4. Gestire il rapporto con i modelli di terze parti
Il tema “Apple + Google Gemini” non è più un tabù, come dimostrano gli articoli di Melamorsicata come “Apple e Google Gemini: Il Prezzo della Privacy”. Il bilanciamento sarà delicato: usare modelli esterni per colmare rapidamente alcune lacune, senza indebolire lo sviluppo di foundation models interni né compromettere la narrativa di privacy e controllo. Subramanya dovrà decidere dove ha senso delegare e dove è strategico restare proprietari.

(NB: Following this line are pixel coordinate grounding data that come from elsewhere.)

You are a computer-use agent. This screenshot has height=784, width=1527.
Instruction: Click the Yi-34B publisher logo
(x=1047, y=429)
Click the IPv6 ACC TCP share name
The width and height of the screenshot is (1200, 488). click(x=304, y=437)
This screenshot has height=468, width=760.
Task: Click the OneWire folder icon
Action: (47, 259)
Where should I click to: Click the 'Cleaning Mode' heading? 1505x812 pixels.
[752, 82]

5. Ricostruire l’attrattività ai talenti AI
Per recuperare terreno, Apple ha bisogno non solo di tecnologia, ma di persone disposte a costruirla lì dentro. Un nuovo leader con credenziali di alto livello può aiutare a rendere l’azienda più appetibile a ricercatori e ingegneri che, negli ultimi anni, hanno guardato soprattutto verso OpenAI, Google, Meta e Microsoft. La sfida è creare un contesto in cui si possa lavorare su problemi di frontiera senza sentirsi frenati da una burocrazia interna eccessiva.
FAQ
John Giannandrea è stato mandato via o è una scelta sua?

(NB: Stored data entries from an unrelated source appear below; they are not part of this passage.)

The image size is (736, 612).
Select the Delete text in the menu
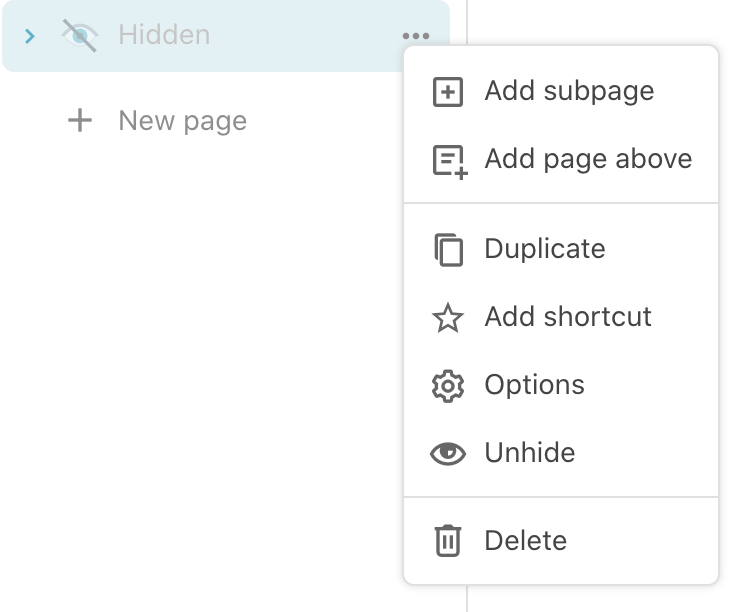point(525,541)
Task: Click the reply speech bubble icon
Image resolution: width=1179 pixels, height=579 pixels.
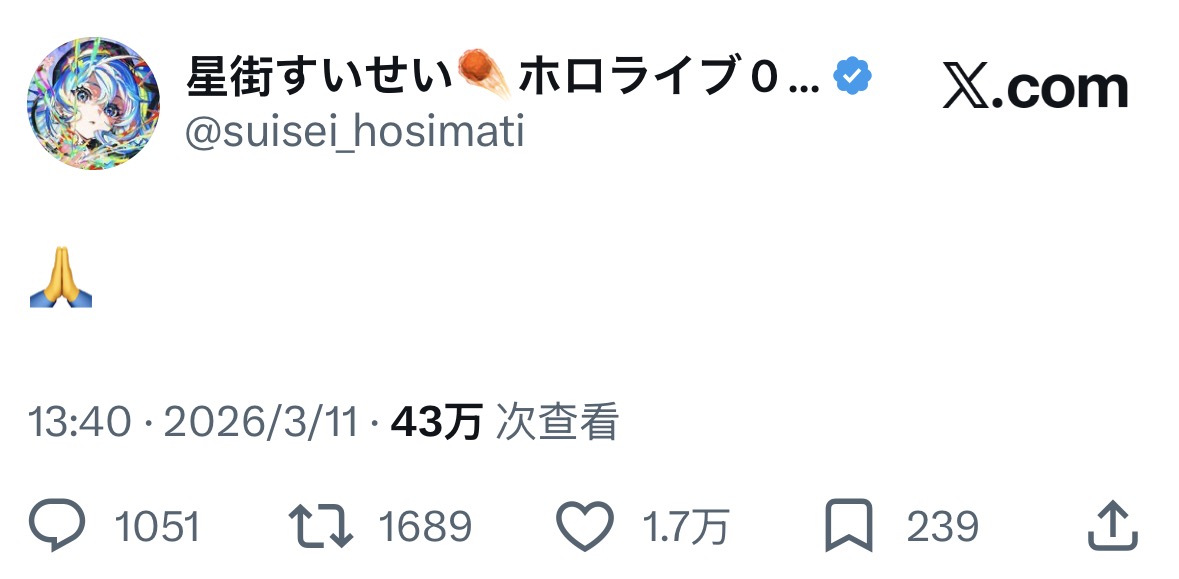Action: (57, 525)
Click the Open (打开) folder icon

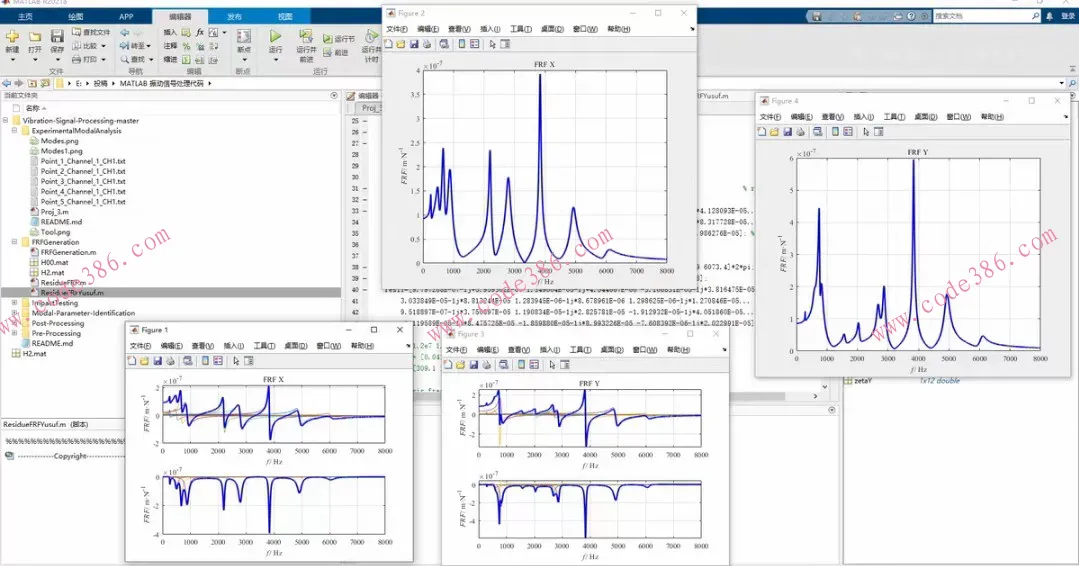click(35, 35)
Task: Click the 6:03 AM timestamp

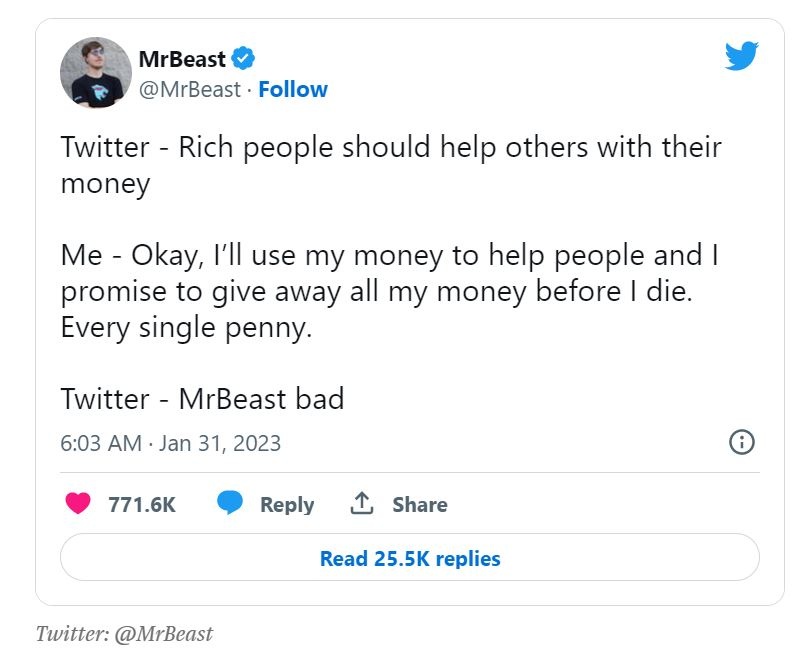Action: click(x=100, y=443)
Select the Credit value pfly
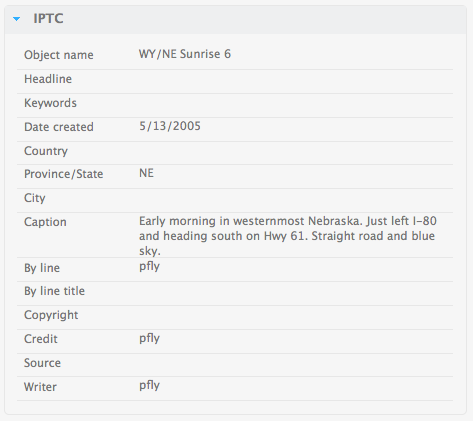 pyautogui.click(x=149, y=338)
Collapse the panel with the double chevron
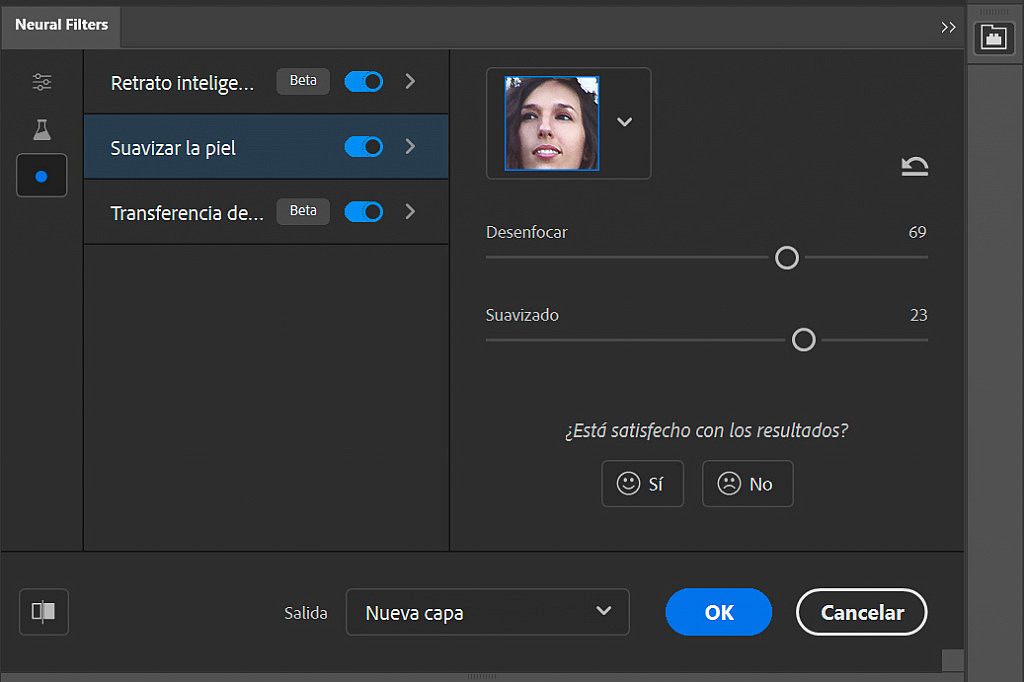 click(947, 27)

L’uscita viene presentata da Apple come un pensionamento, con un periodo di transizione che dovrebbe chiudersi nella primavera 2026. Il tempismo, però, coincide con una fase di riorganizzazione interna dell’area AI e con un cambio di narrativa pubblica, segno che l’azienda ha voluto segnare un nuovo inizio dopo anni di risultati percepiti come non all’altezza delle attese.
Quali sono i principali errori di Giannandrea in Apple?

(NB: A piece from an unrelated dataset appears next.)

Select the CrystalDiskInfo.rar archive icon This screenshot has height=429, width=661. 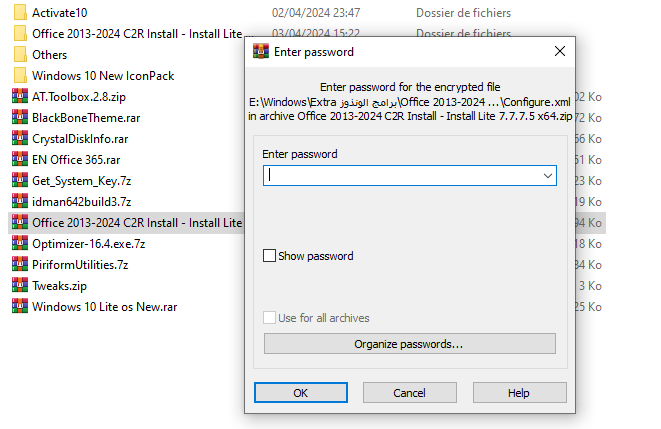[x=20, y=139]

Dal punto di vista dell’utente, gli errori più evidenti sono tre: l’assenza di un grande salto percepito sull’AI, i continui ritardi nel rendere Siri davvero più intelligente e il passo lento sulla generative AI rispetto a concorrenti che hanno spinto su chatbot e assistenti evoluti. A questi si aggiungono le difficoltà nel trattenere alcuni talenti chiave del team AI.
Chi è Amar Subramanya?
Amar Subramanya è un ingegnere e dirigente con lunga esperienza in Google, dove ha guidato progetti legati agli assistenti e ai modelli di linguaggio, e successivamente in Microsoft come vice presidente per l’AI. In Apple assume il ruolo di vicepresidente dell’AI, con responsabilità sui foundation models, sulla ricerca e sulla valutazione e sicurezza dei sistemi di intelligenza artificiale.
Cosa cambierà per Siri?
Una delle priorità del nuovo corso sarà sbloccare finalmente il “vero” aggiornamento di Siri, dopo anni di rinvii. Ci si aspetta un assistente più conversazionale, capace di comprendere meglio il contesto e di agire come interfaccia verso Apple Intelligence e le app, riducendo quel divario percepito con altri assistenti e chatbot che oggi molti utenti usano in parallelo sui loro dispositivi.
Apple userà solo AI propria o anche modelli di terze parti?
Apple ha già aperto a possibili collaborazioni con fornitori di modelli come Google, in particolare con Gemini, mantenendo però lo sviluppo di modelli interni. In pratica, il futuro potrebbe vedere una combinazione di foundation models proprietari e modelli esterni integrati, con l’obiettivo di offrire il meglio possibile senza rinunciare ai principi di privacy e controllo che da sempre caratterizzano l’azienda.